> [ABOUT THIS EXERCISE]:
The line containing "Given: Select the 已接地 grounded warning sign" and every line after it, through the end of the records below, are to be reproduced exactly, with the pictures left out.

━━━━

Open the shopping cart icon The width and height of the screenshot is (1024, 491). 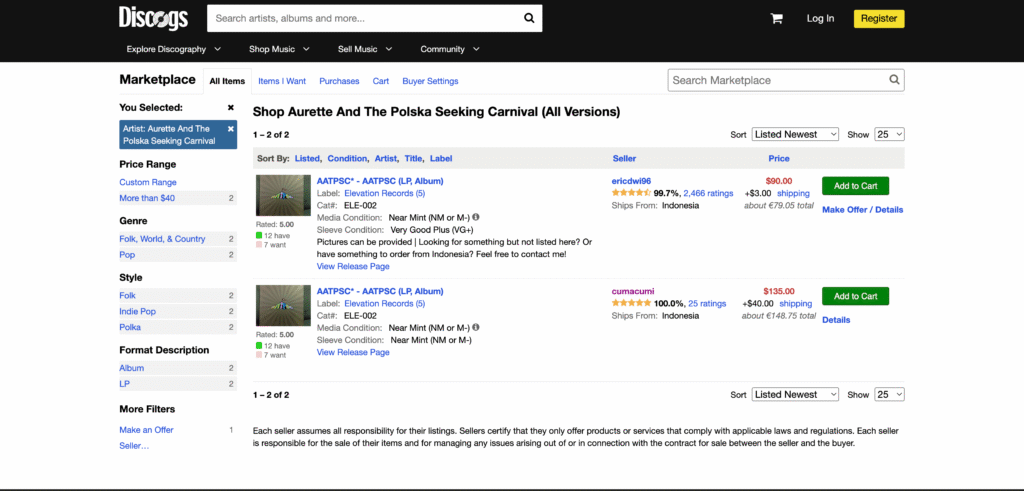click(x=776, y=18)
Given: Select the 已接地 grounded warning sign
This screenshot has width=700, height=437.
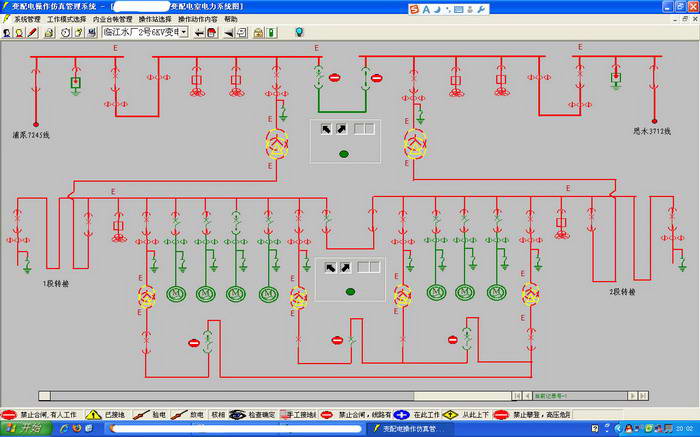Looking at the screenshot, I should (107, 413).
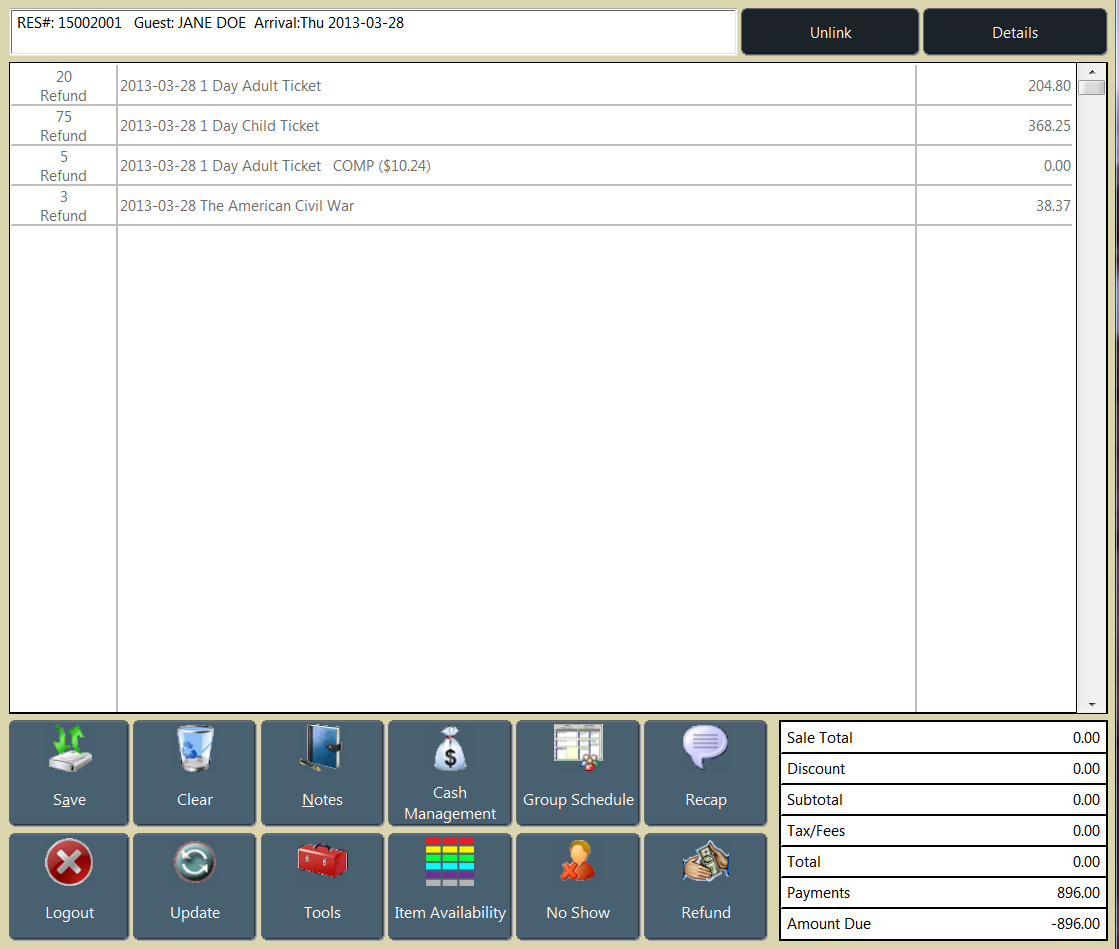Click the No Show icon
This screenshot has height=949, width=1119.
578,862
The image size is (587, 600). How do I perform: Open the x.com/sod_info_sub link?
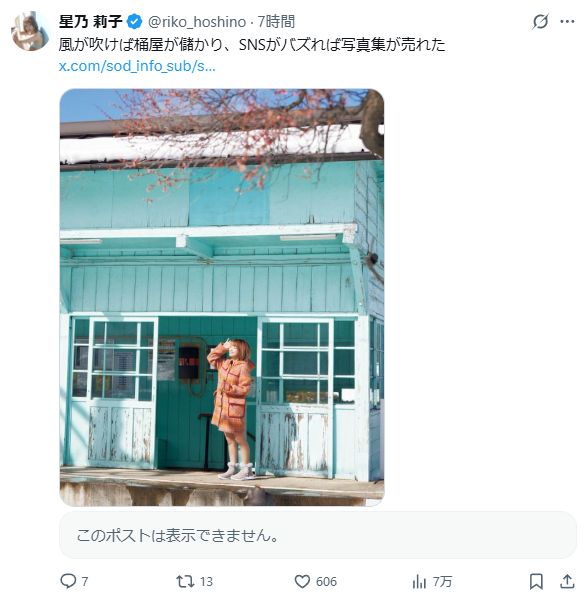137,66
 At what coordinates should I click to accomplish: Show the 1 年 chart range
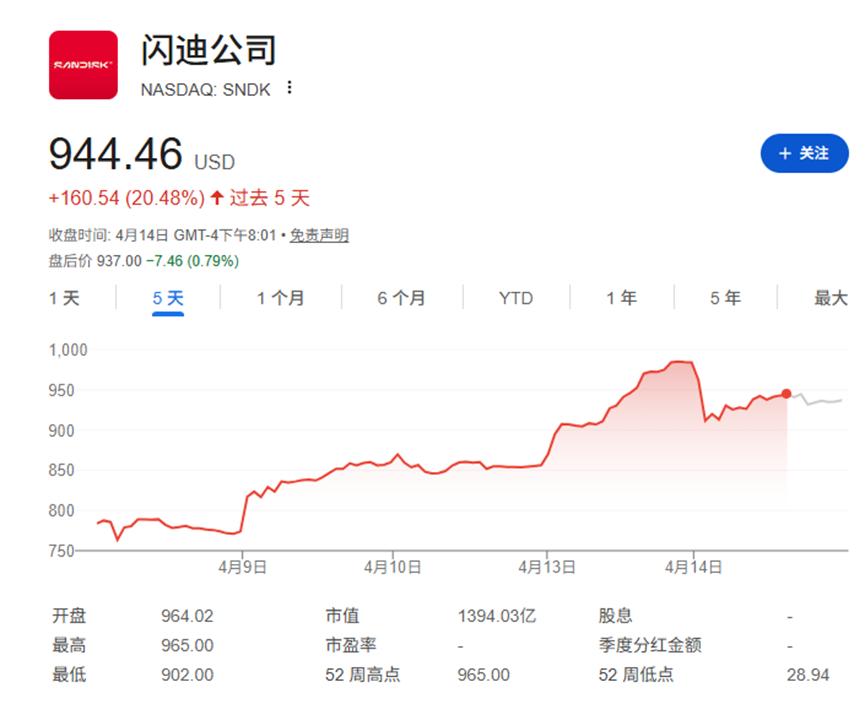tap(621, 298)
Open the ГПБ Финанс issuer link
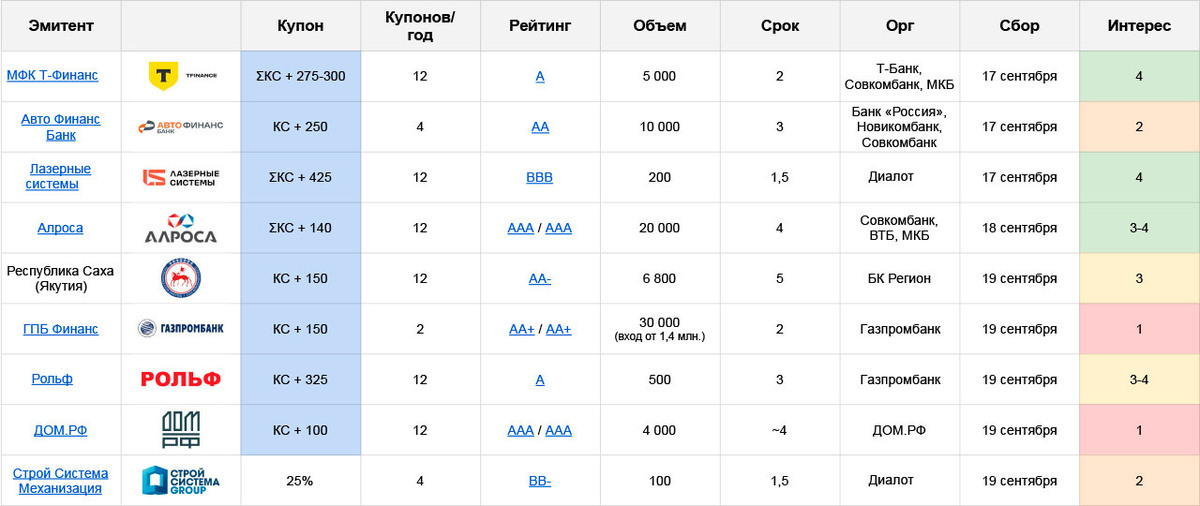The width and height of the screenshot is (1200, 506). pos(60,329)
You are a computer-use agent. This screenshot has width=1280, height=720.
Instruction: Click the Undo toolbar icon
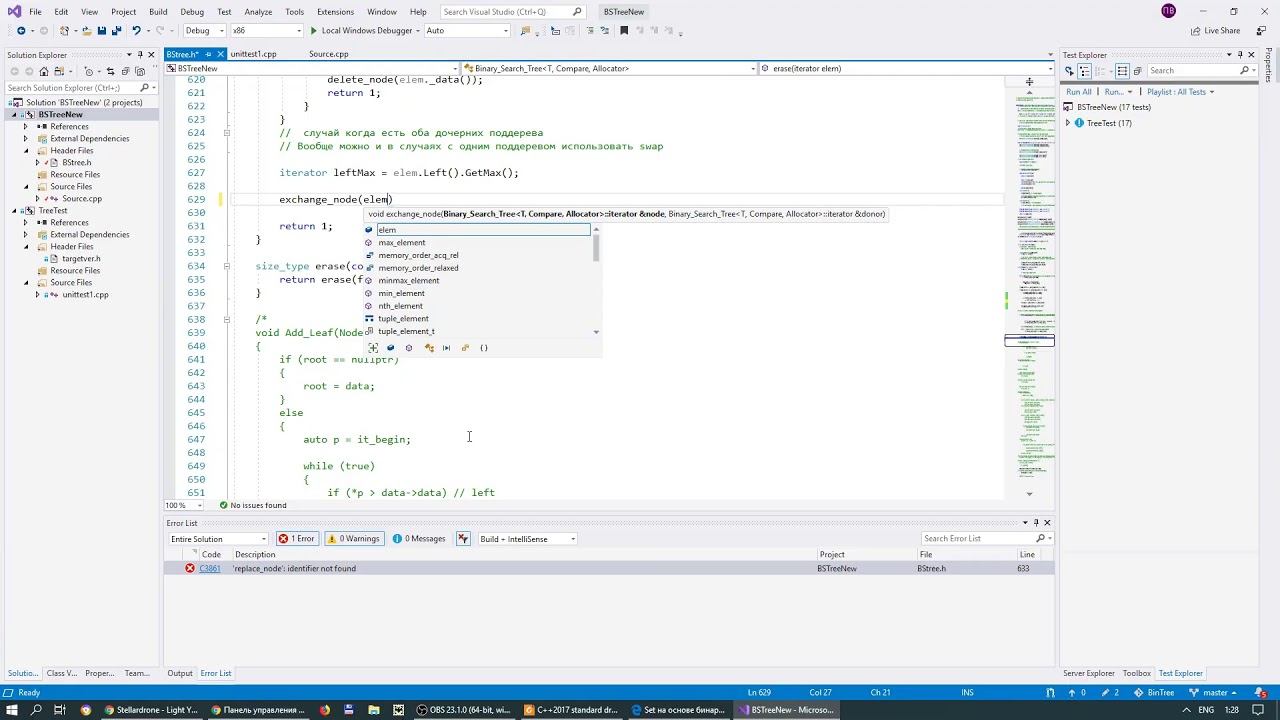click(x=136, y=31)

━━━━

> [TASK RESPONSE]:
Given: Select the 已接地 grounded warning sign
This screenshot has width=700, height=437.
Looking at the screenshot, I should (107, 413).
Click the No Show icon
This screenshot has height=949, width=1119.
578,862
The image size is (587, 600). How do I perform: Open the x.com/sod_info_sub link?
137,66
 At what coordinates should I click to accomplish: Show the 1 年 chart range
tap(621, 298)
Open the ГПБ Финанс issuer link
The width and height of the screenshot is (1200, 506). pos(60,329)
You are a computer-use agent. This screenshot has width=1280, height=720.
Instruction: Click the Undo toolbar icon
click(x=136, y=31)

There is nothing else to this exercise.